Exercise data below:

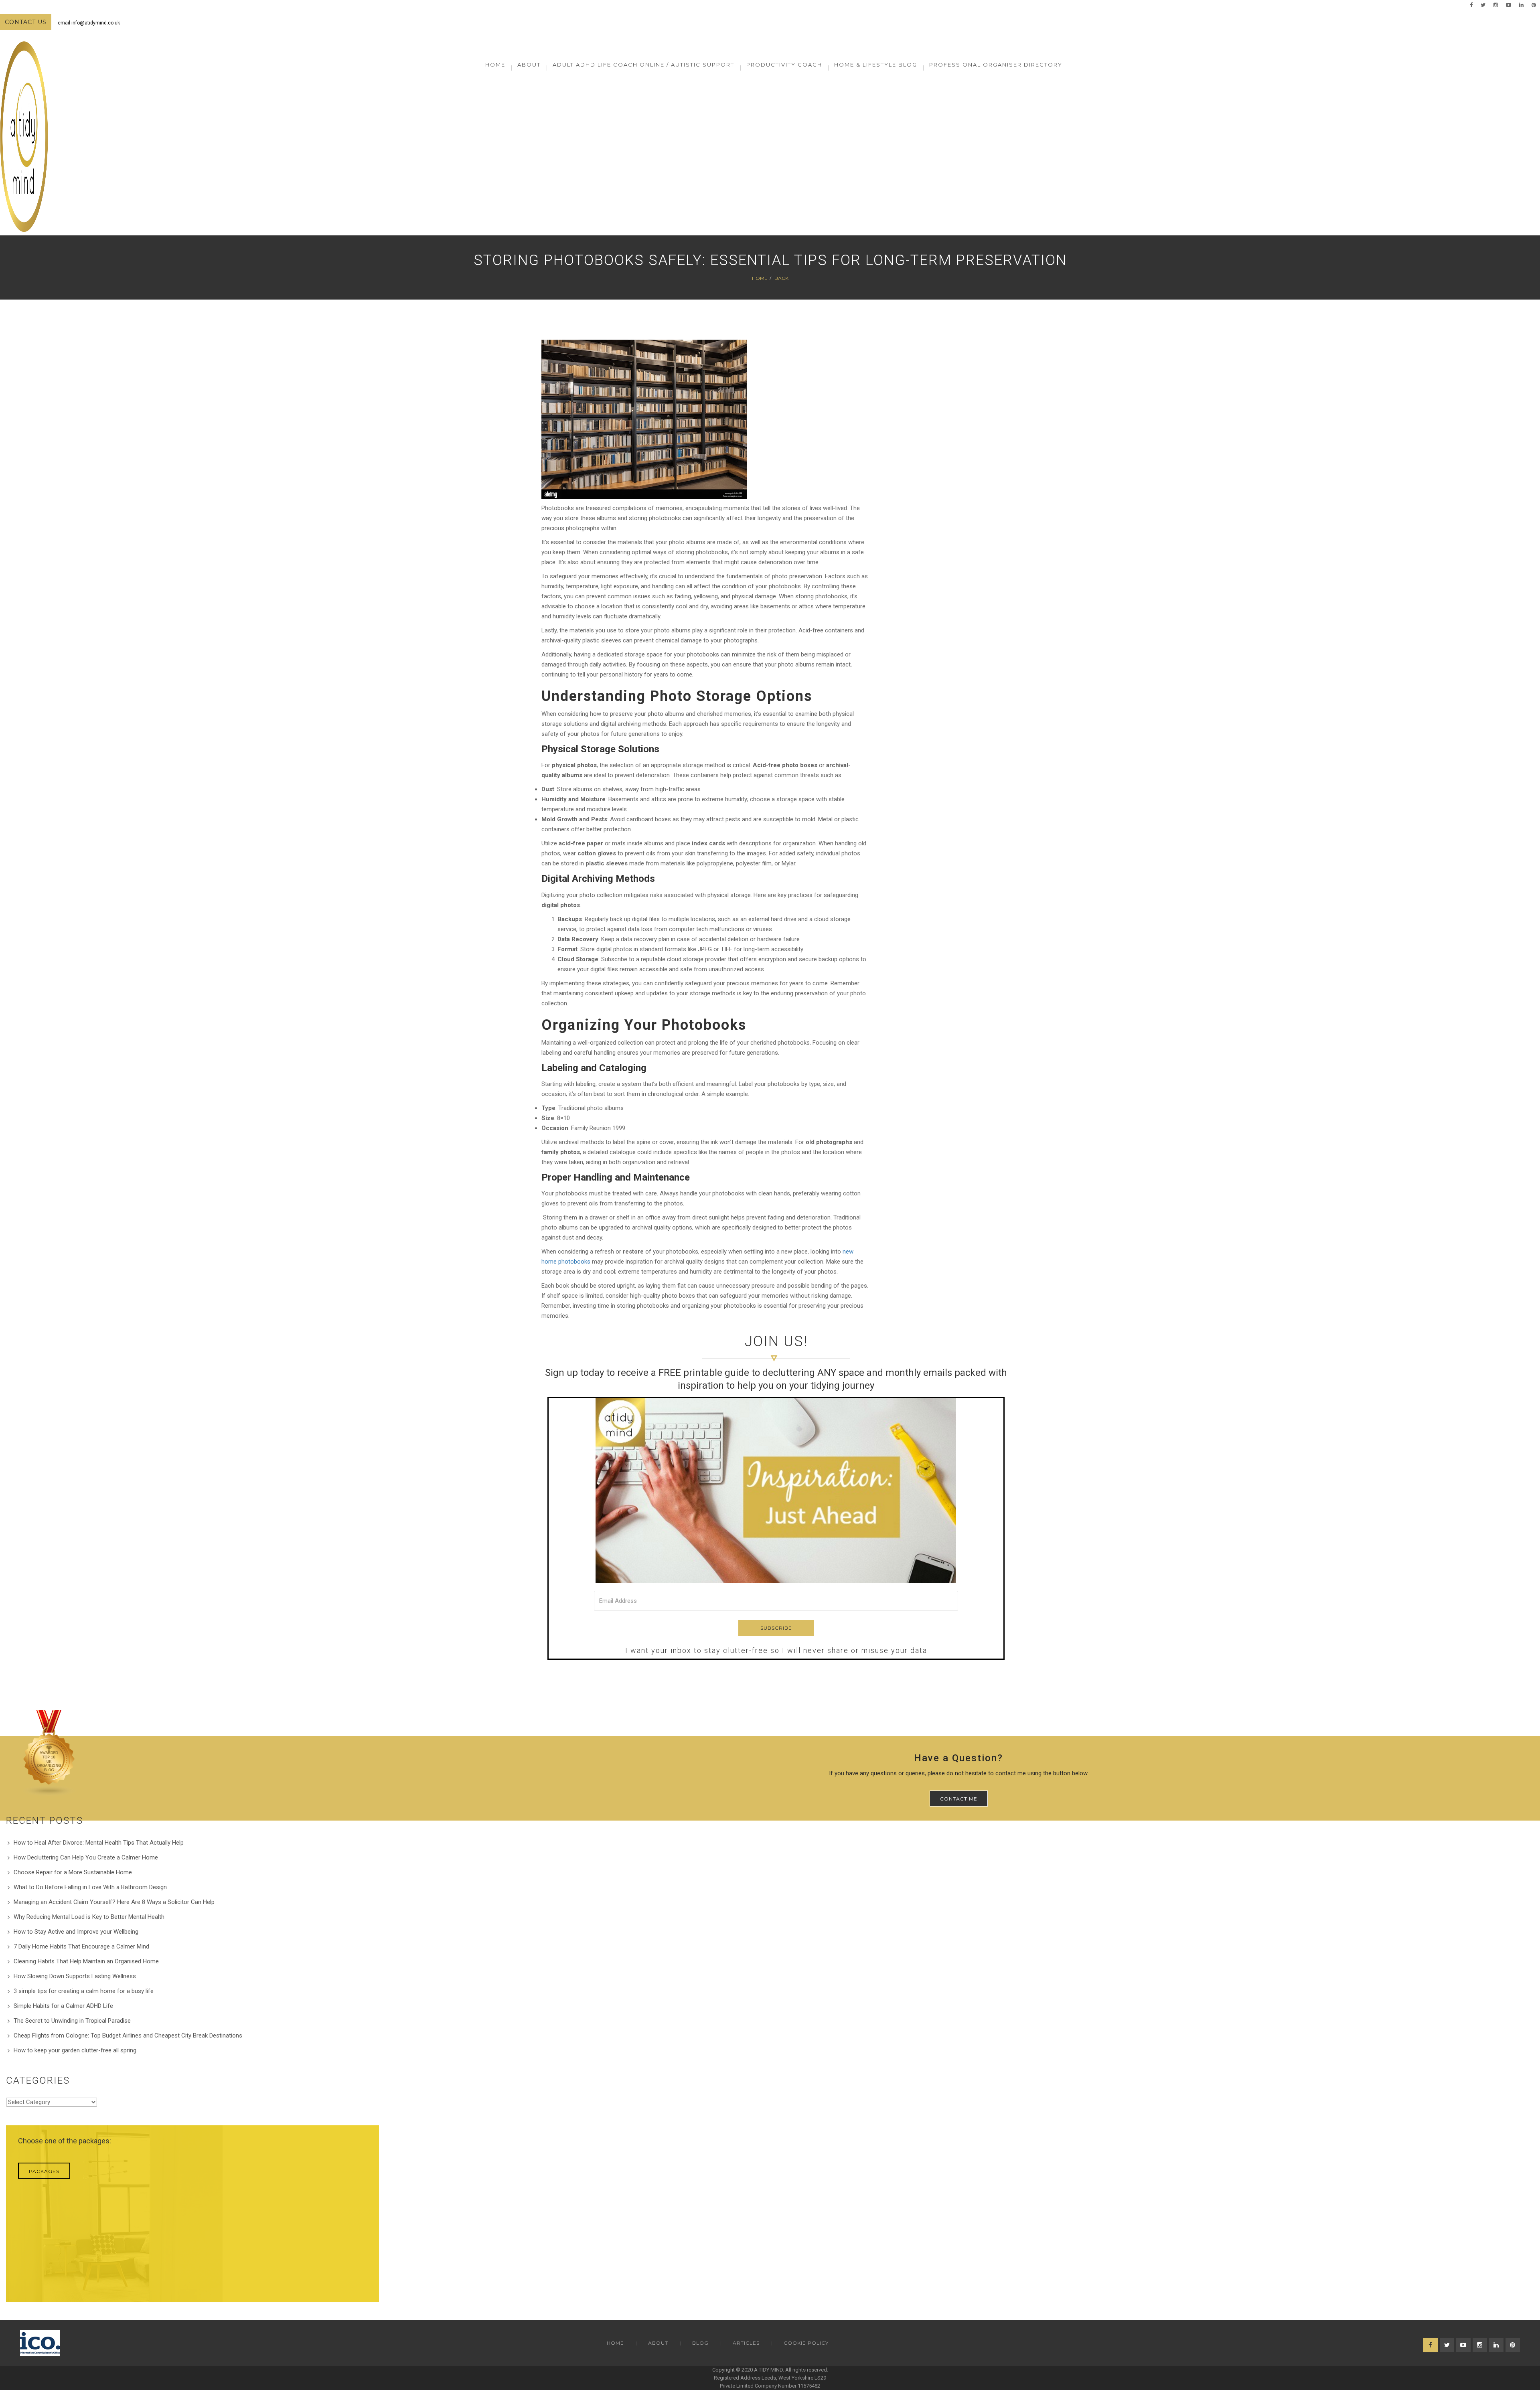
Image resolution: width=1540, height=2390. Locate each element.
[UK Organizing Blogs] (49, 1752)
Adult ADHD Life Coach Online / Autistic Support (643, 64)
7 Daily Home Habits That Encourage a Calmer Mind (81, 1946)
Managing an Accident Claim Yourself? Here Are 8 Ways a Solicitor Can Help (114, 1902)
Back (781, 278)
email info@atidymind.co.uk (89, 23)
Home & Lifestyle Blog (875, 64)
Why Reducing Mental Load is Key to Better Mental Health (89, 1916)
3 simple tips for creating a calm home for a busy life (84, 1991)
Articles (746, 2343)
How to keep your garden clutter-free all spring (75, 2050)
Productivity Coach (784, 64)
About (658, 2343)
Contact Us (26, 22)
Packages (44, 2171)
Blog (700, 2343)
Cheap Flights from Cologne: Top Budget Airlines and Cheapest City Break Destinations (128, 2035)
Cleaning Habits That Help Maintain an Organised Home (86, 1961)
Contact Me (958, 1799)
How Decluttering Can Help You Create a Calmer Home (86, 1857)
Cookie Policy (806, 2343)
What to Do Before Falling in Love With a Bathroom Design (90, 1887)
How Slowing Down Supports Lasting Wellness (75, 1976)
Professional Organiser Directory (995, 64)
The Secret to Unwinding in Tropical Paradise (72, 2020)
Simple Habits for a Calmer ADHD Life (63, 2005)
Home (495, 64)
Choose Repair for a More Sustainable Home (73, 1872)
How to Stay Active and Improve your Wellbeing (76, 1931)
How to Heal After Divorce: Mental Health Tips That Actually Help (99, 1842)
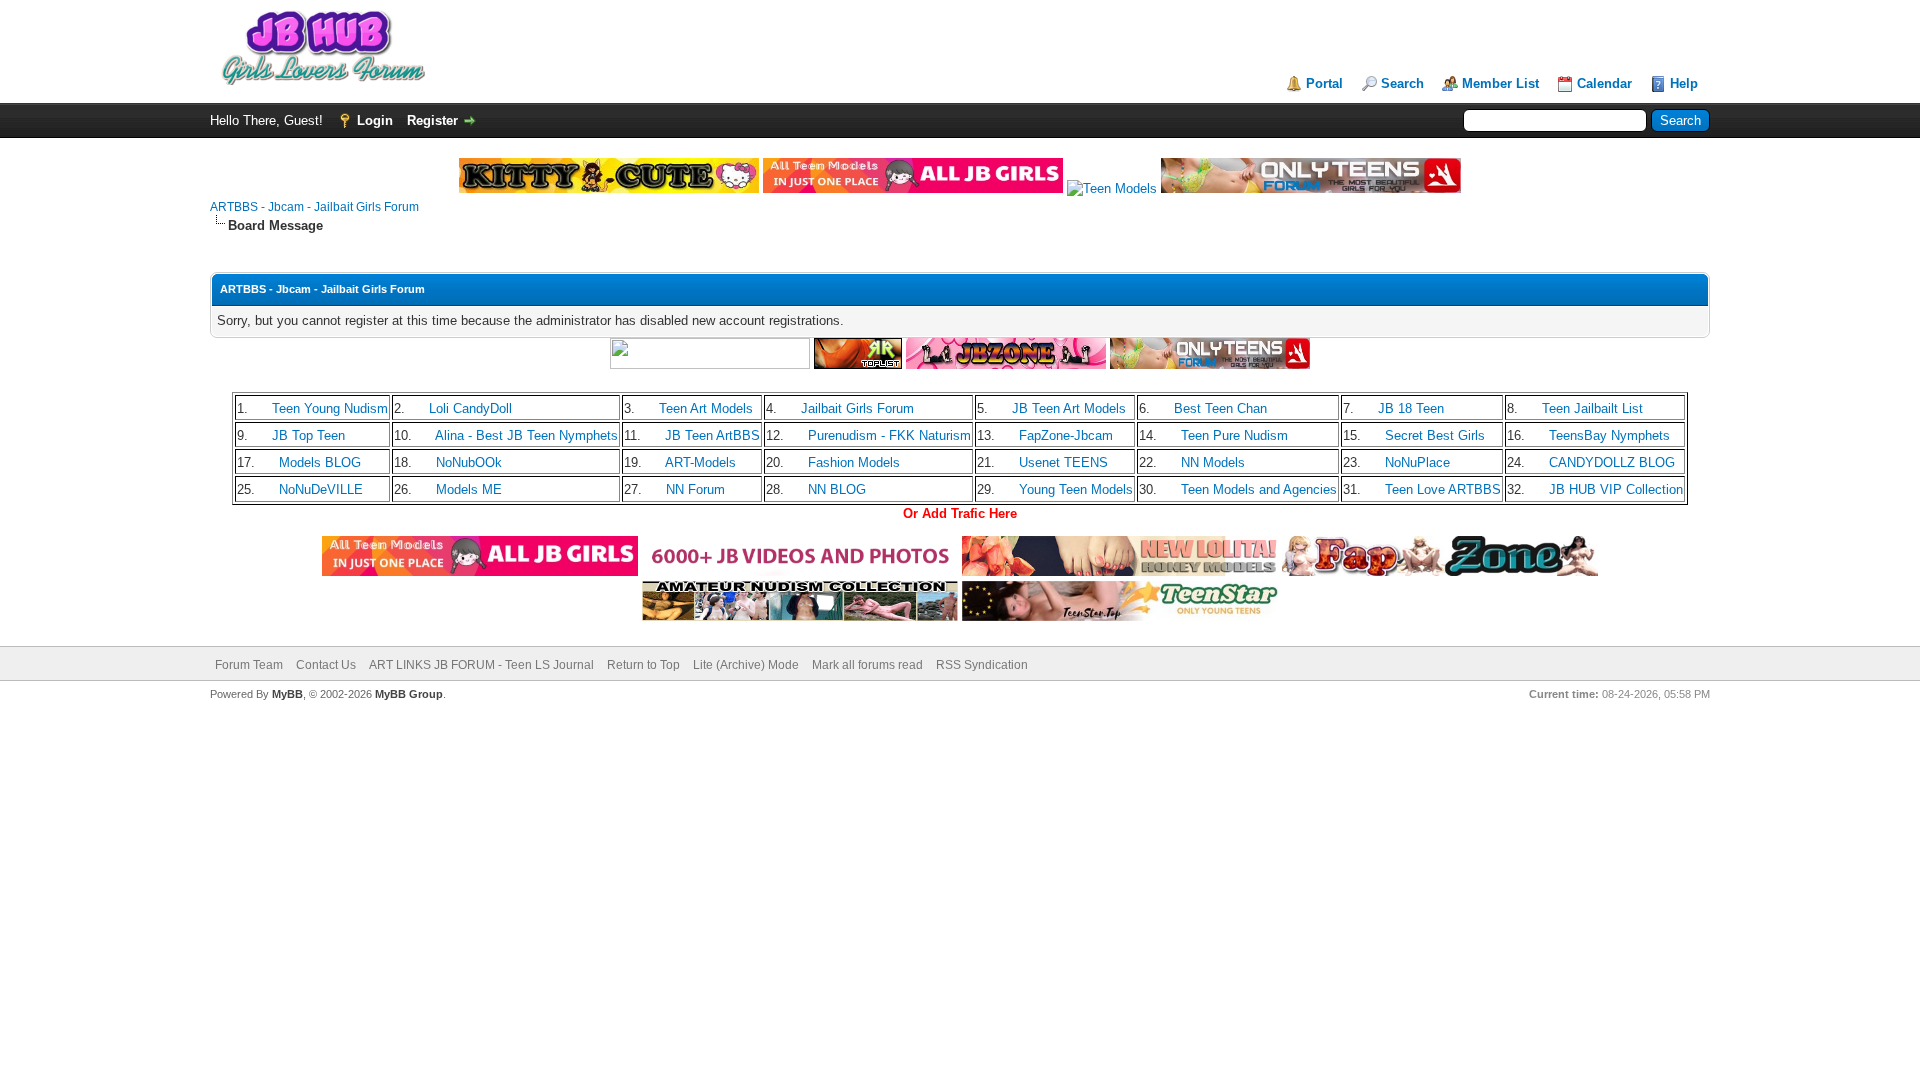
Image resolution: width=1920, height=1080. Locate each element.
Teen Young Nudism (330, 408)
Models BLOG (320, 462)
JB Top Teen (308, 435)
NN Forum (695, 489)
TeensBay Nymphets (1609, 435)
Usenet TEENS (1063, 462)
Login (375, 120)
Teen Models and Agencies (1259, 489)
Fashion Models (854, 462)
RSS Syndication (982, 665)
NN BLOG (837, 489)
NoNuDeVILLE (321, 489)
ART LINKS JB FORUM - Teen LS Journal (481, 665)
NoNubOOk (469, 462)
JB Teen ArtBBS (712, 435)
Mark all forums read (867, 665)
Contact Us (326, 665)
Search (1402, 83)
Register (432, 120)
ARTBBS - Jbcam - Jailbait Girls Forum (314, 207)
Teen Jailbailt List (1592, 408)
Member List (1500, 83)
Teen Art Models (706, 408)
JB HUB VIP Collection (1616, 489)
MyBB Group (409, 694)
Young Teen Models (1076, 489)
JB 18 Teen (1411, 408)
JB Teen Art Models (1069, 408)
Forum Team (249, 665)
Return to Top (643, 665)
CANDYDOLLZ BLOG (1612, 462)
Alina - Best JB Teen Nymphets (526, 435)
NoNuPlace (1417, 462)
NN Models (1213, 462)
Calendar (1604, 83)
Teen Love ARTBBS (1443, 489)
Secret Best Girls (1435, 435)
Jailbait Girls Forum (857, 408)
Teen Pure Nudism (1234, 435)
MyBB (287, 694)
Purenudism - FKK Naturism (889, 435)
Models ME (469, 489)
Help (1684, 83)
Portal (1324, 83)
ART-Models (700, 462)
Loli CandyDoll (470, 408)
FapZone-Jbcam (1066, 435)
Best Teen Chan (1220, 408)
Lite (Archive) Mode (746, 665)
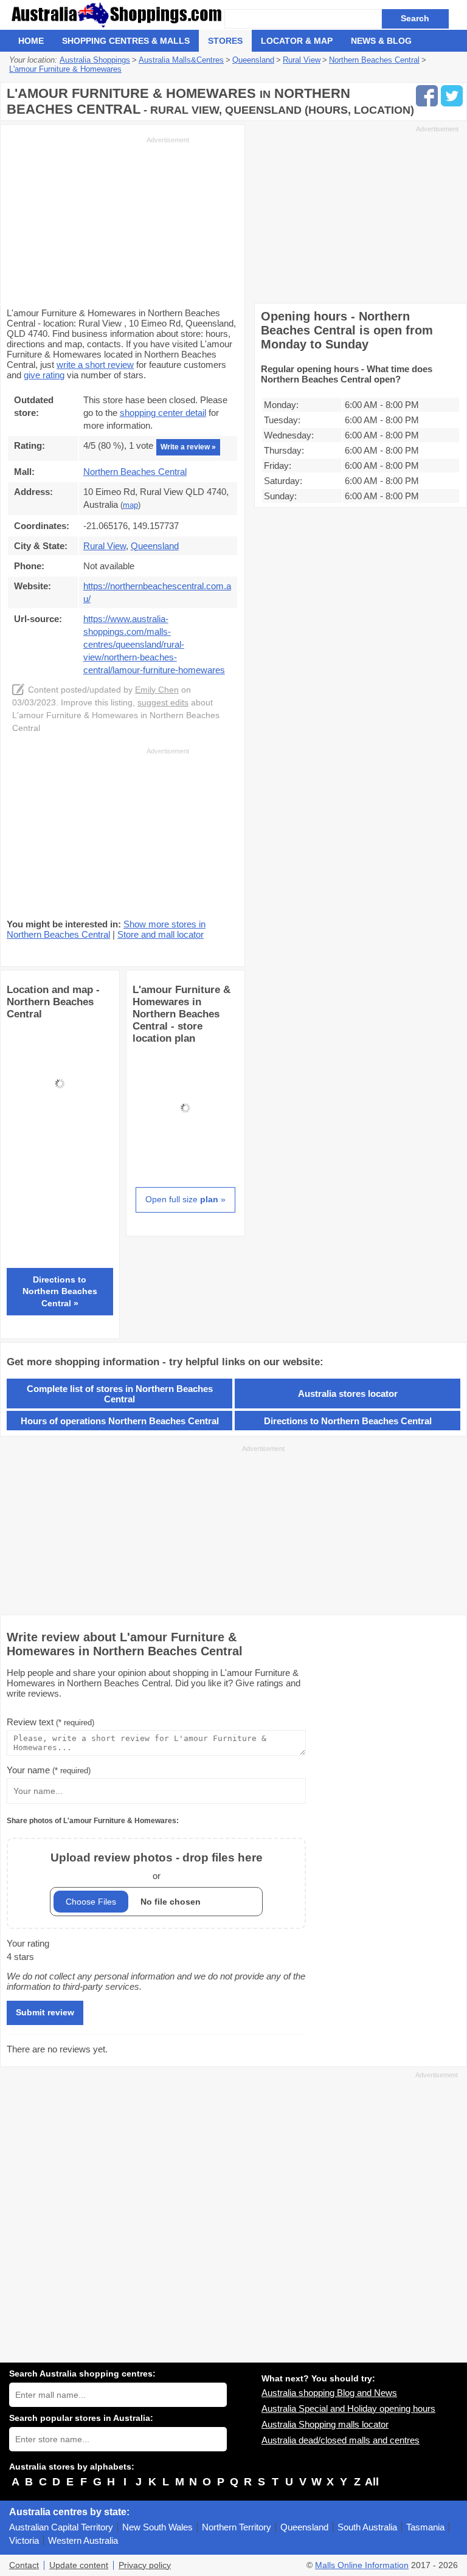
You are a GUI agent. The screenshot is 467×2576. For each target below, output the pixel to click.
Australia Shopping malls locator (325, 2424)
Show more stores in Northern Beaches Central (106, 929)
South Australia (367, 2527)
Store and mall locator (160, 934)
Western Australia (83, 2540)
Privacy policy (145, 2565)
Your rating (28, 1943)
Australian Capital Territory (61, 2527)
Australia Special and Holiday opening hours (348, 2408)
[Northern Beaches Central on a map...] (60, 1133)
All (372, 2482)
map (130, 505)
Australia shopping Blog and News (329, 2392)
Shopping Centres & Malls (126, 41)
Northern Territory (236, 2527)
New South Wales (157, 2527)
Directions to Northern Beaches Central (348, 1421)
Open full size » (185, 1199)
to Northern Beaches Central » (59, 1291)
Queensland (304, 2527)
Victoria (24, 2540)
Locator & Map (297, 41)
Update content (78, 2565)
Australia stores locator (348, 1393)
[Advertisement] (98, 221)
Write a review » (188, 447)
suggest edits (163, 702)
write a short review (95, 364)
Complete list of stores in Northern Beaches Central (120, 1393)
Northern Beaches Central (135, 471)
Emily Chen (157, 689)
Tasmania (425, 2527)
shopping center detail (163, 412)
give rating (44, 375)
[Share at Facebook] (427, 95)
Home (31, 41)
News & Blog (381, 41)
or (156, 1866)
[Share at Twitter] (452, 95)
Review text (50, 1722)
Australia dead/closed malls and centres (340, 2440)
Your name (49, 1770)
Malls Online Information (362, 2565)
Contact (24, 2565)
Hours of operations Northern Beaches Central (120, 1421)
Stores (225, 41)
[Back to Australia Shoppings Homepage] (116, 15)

End of Exercise data.

[What this task involves] Please state how many lines in the records above hold the word "Help", giving only the number.

[Task answer] 5